Dataset records START
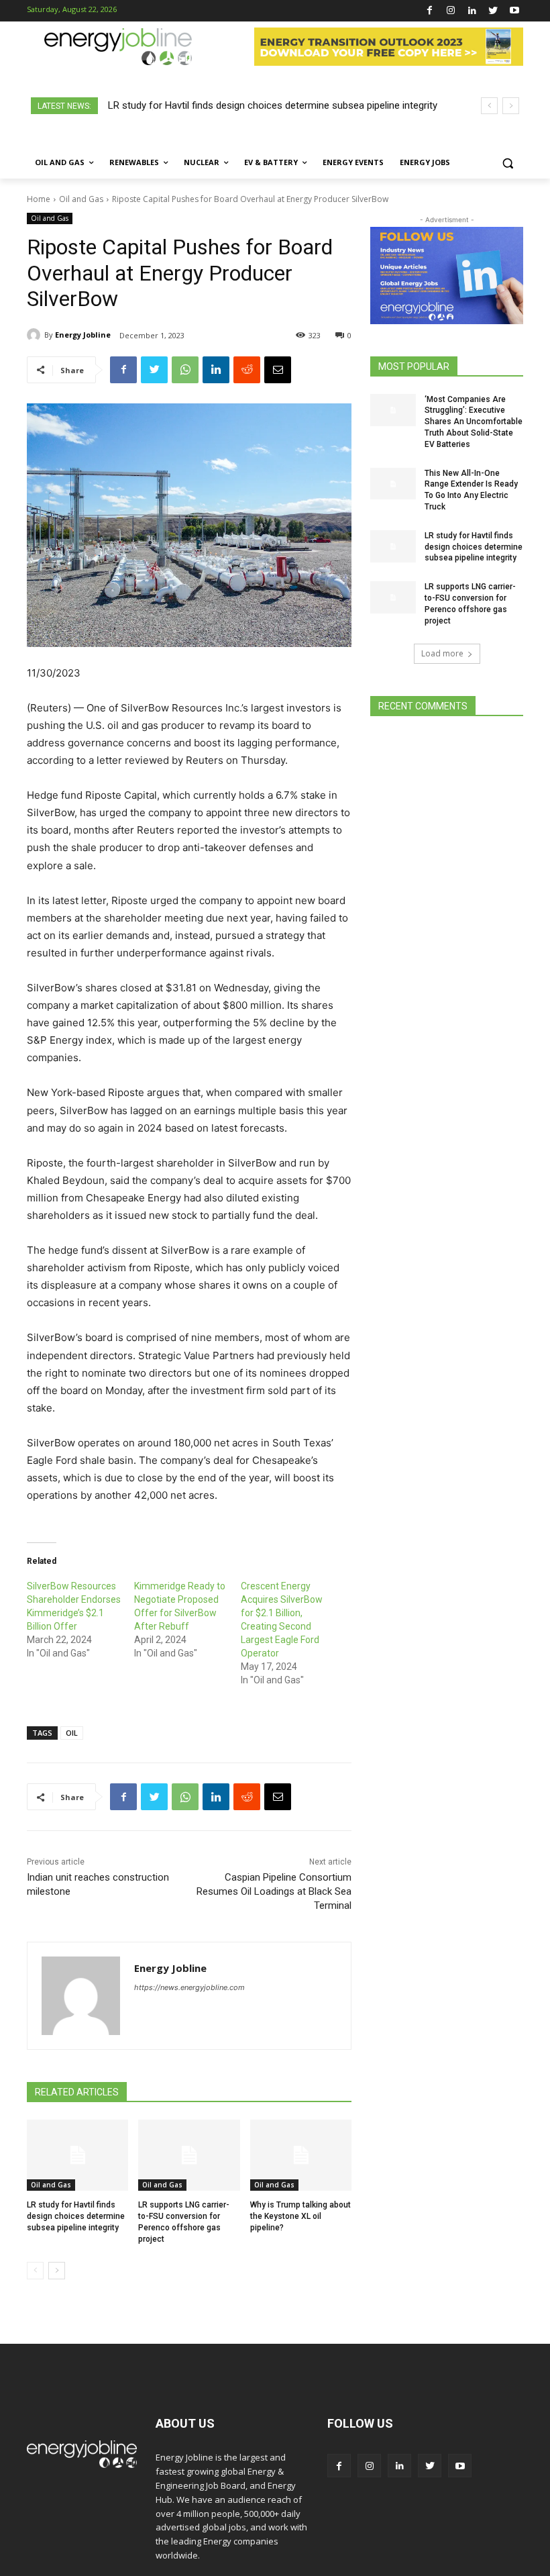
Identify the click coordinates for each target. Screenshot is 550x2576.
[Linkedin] (472, 11)
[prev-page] (35, 2270)
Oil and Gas (81, 199)
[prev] (489, 105)
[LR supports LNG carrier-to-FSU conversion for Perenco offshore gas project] (188, 2155)
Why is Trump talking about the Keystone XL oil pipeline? (300, 2216)
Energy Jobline (83, 335)
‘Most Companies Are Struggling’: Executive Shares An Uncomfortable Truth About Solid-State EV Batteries (473, 422)
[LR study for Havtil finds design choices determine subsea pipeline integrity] (77, 2155)
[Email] (277, 369)
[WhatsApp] (185, 369)
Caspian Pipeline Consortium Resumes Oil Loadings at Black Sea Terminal (274, 1891)
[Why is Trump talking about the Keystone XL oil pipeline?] (300, 2155)
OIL (72, 1733)
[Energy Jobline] (35, 335)
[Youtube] (514, 11)
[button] (507, 163)
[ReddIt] (246, 369)
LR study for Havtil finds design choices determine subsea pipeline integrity (76, 2216)
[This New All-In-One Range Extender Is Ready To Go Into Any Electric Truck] (393, 484)
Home (38, 199)
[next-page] (56, 2270)
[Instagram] (451, 11)
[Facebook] (430, 11)
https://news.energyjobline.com (189, 1987)
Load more (442, 653)
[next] (510, 105)
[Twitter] (493, 11)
Dataset records END
(Your instructions) Reproduce only the lines above spanning from the line containing "Batteries (473, 422)" through the line containing "[ReddIt] (246, 369)", word for word.

(Response to the task)
‘Most Companies Are Struggling’: Executive Shares An Uncomfortable Truth About Solid-State EV Batteries (473, 422)
[LR study for Havtil finds design choices determine subsea pipeline integrity] (77, 2155)
[Email] (277, 369)
[WhatsApp] (185, 369)
Caspian Pipeline Consortium Resumes Oil Loadings at Black Sea Terminal (274, 1891)
[Why is Trump talking about the Keystone XL oil pipeline?] (300, 2155)
OIL (72, 1733)
[Energy Jobline] (35, 335)
[Youtube] (514, 11)
[button] (507, 163)
[ReddIt] (246, 369)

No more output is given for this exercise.